Whatever the method used to decompose/transform the data, the functional oscillation patterns used to define the healthy animal will be distinct from the unhealthy animal Reliable data for the separation of the oscillatory patterns of isotope ratios, using raw data smoothed with second order Savitzky-Golay, transformed with Hilbert-Huang analytical methods, and analyzed with Fourier analysis shows that healthy patients have, a functional oscillation pattern (e.g., a dominant oscillation)—an oscillation pattern that is observed to persist throughout the measurement time and across measurements of different healthy animals. The appearance of a healthy functional oscillation pattern is the criteria to define the health status of the individual. The evidence of a healthy functional oscillation pattern of isotope ratios in breath using this type of analysis defines the healthy individual, and a change (e.g., loss of a dominant frequency) in the healthy functional oscillation pattern resulting in an unhealthy functional oscillation pattern in the individual is indicative of a transition from healthy to unhealthy. Further, the healthy functional oscillation pattern is restored when the individual transitions back from sick to healthy. Qualitatively, a functional oscillation pattern resulting from smooth raw data transformed by Hilbert-Huang and analyzed by Fourier, in the healthy individual, results in a single dominant frequency of oscillations in a specified frequency range, while in the unhealthy individual frequency domination is lost, multi-frequencies become evident and a shift in the oscillation frequency is observed.
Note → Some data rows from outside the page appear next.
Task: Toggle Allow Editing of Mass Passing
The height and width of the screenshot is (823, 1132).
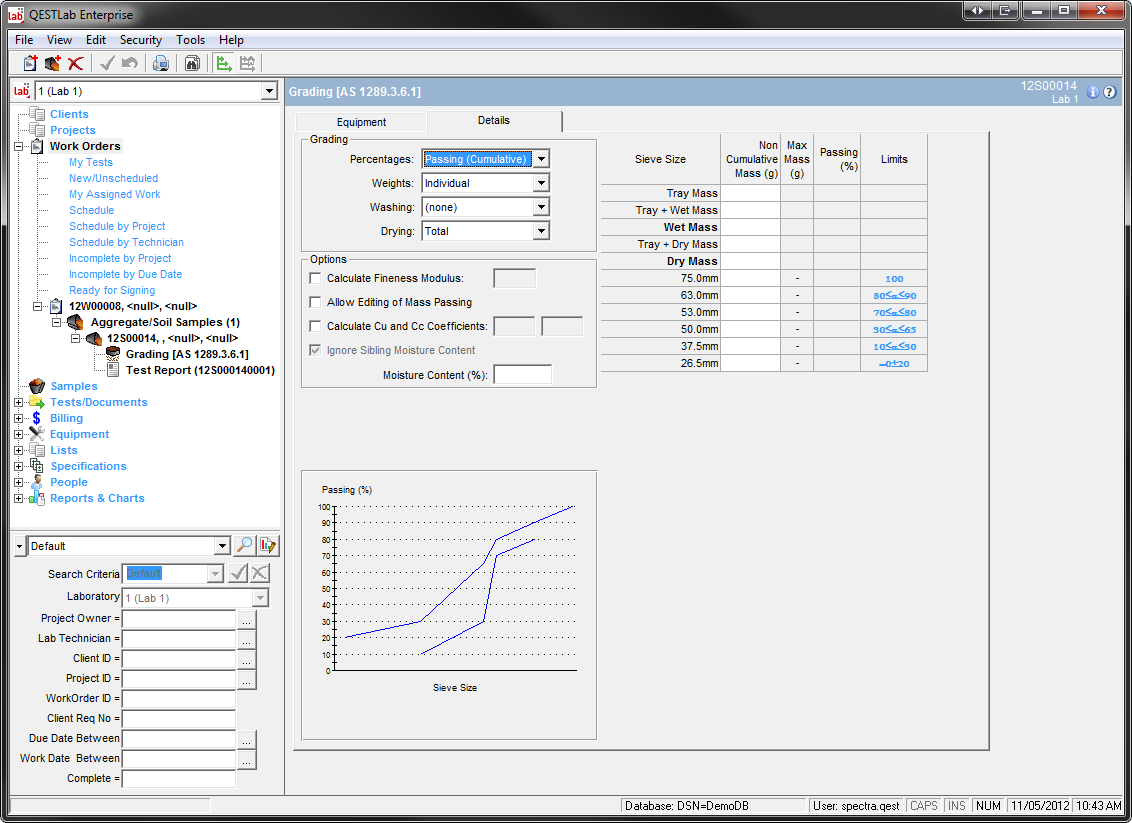Action: (316, 302)
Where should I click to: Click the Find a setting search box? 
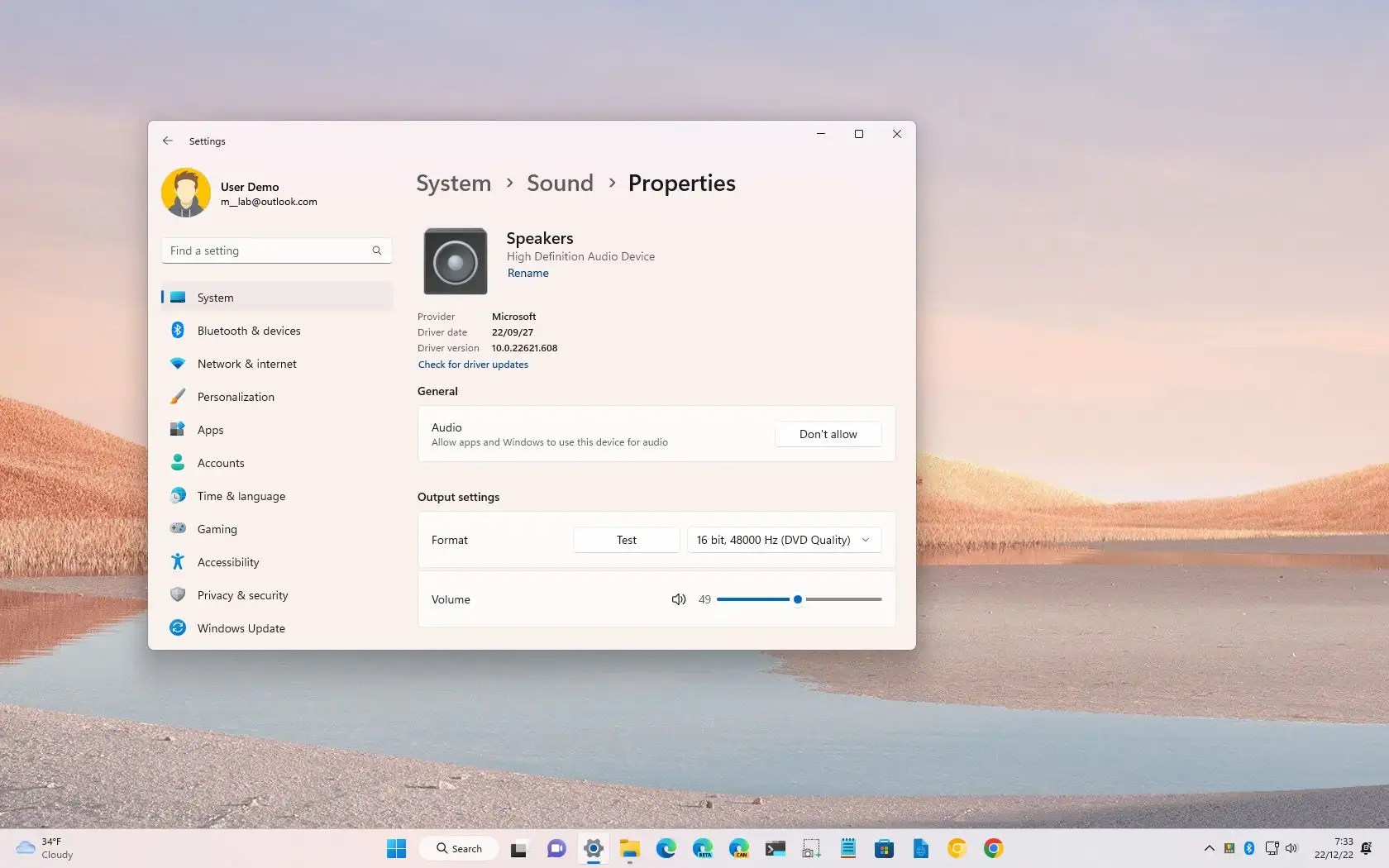pyautogui.click(x=275, y=250)
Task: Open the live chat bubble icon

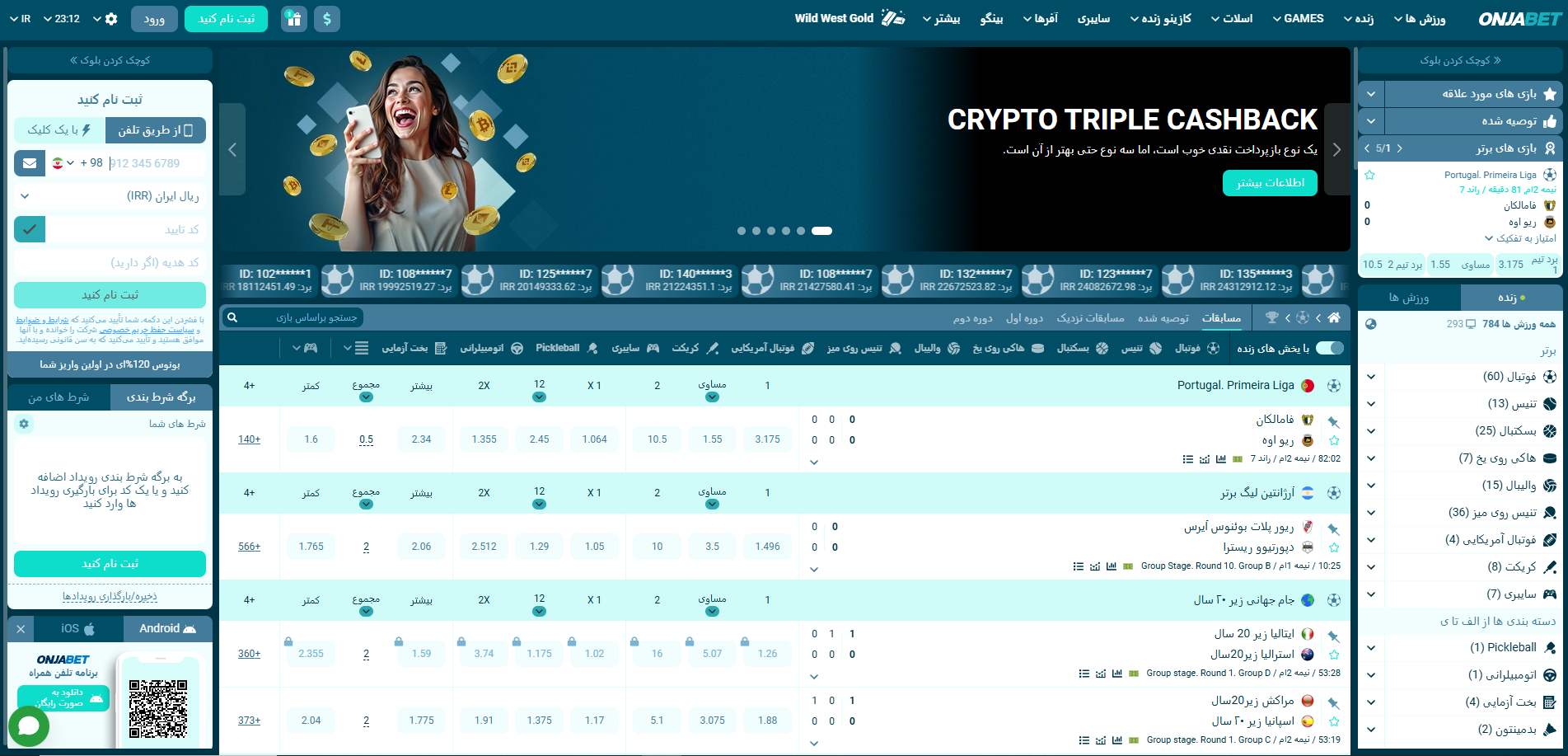Action: pyautogui.click(x=29, y=726)
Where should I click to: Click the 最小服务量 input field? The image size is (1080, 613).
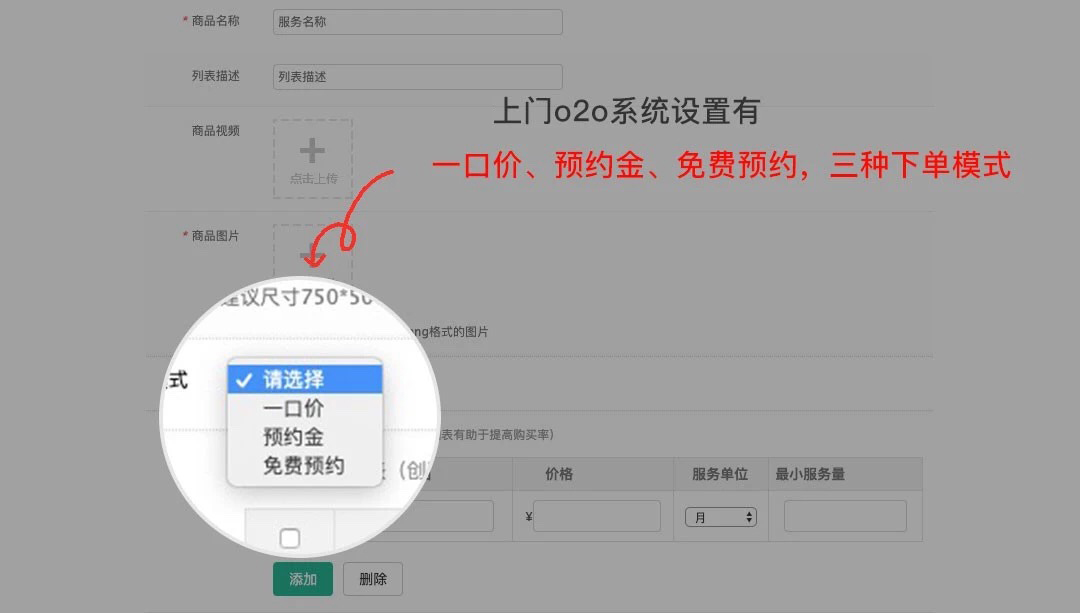coord(844,516)
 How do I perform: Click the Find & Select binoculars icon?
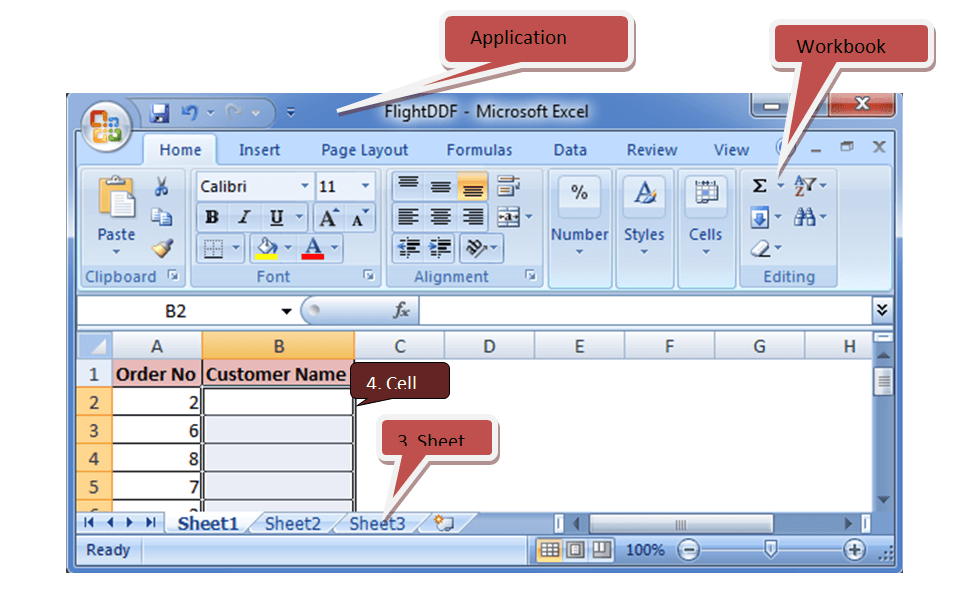(804, 217)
As used herein, a “functional oscillation pattern” is a decomposed/transformed oscillation derived from smoothed raw data in a relative amount of first isotope to second isotope in a time period such that the analysis yields a functional oscillatory pattern that contains at least 3 oscillatory cycles per measurement period, but preferably 4 or more oscillatory cycles per measurement period. In one embodiment, within this analysis, the healthy individual has a typical average period of oscillation of 6 to 7 minutes or an oscillation frequency of 8.5 to 10 cycles per hour. The typical average period of oscillation in the unhealthy individual is increased to 8 to 9 minutes or an oscillatory frequency of 6.5 to 7.5 cycles per hour; this reflects a change of at least 10% in the typical period of oscillation. In addition, in the typical case for an unhealthy individual, instability in the period of oscillation, in the form of additional oscillation modes with frequencies different from the healthy state (for example, 10% change), is found to be present relative to the healthy individual. The reason for the increased mean period of oscillation as well as the increased variability in oscillation period is due to a disruption in the oscillatory pattern of the unhealthy individual. Depending on the method of analysis, the healthy individual can be distinguished from the unhealthy individual based on the oscillation pattern (via pattern recognition), the average period of oscillations, the oscillations cycles per hour, or the degree of variability in oscillation period. As used herein, the period of oscillation is the time of one cycle of the repeating pattern that defines the functional mode, or the peak-to-peak time in the functional mode. The oscillation frequency is the number of oscillations per unit of time (e.g., one hour). It should be noted that the raw data in a relative amount of first isotope to second isotope in a time period may have multiple functional oscillation patterns that differ in both period of oscillation and oscillation frequency, and that a first, second, third etc. functional oscillation pattern may change upon a change in the catabolic state/health of the individual. In addition to one or more dominant oscillation frequencies, the data may have one or more minor oscillation frequencies that may be useful in distinguishing the health of the individual.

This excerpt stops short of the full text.